## Tasks for this exercise
1. In the Symbol article, copy the passage that begins with the words "EcmaScript 6 gave" and ends after "possibilities more deeply.", swapping "black box" for "mystery".
2. Write out every numbered point in the Symbol article.

EcmaScript 6 gave us something new and special called Symbol, but we rarely use it, and the main reason is: because we do not know how exactly use it and why we need it From my point of view a lot of JavaScript developers (not all) are underestimate all power that gives Symbol and today we are going to spend some time for investigation in order to understand all mystic parts of Symbol.

I do not know how it was in your case but from the beginning of ES6 I didn't use Symbol as much as I should, because it was like a black box for me, so I decided to explore symbol possibilities more deeply.

Basic usage and main definition.

Let’s firstly consider what says MDN Web Docs about Symbol:

The Symbol() function returns a value of type symbol, has static properties that expose several members of built-in objects, has static methods that expose the global symbol registry, and resembles a built-in object class but is incomplete as a constructor because it does not support the syntax new Symbol().

1. We have a new factory function Symbol().
2. We have new primitive type symbol.
3. We do not need to use new keyword in order to get new Symbol.

But we do not believe we want to check:

let symbolValue = Symbol();      // here we are creating new symbol using Symbol() function
console.log(typeof symbolValue); // will be "symbol"

## Dataset content
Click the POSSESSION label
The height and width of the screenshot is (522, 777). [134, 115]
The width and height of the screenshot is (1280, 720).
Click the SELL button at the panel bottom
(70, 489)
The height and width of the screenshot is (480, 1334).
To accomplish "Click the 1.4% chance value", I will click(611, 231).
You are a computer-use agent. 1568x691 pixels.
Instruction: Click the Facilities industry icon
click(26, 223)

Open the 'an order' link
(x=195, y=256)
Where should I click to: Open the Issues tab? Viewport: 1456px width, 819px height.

## Exercise results
1.
EcmaScript 6 gave us something new and special called Symbol, but we rarely use it, and the main reason is: because we do not know how exactly use it and why we need it From my point of view a lot of JavaScript developers (not all) are underestimate all power that gives Symbol and today we are going to spend some time for investigation in order to understand all mystic parts of Symbol.

I do not know how it was in your case but from the beginning of ES6 I didn't use Symbol as much as I should, because it was like a mystery for me, so I decided to explore symbol possibilities more deeply.

2.
1. We have a new factory function Symbol().
2. We have new primitive type symbol.
3. We do not need to use new keyword in order to get new Symbol.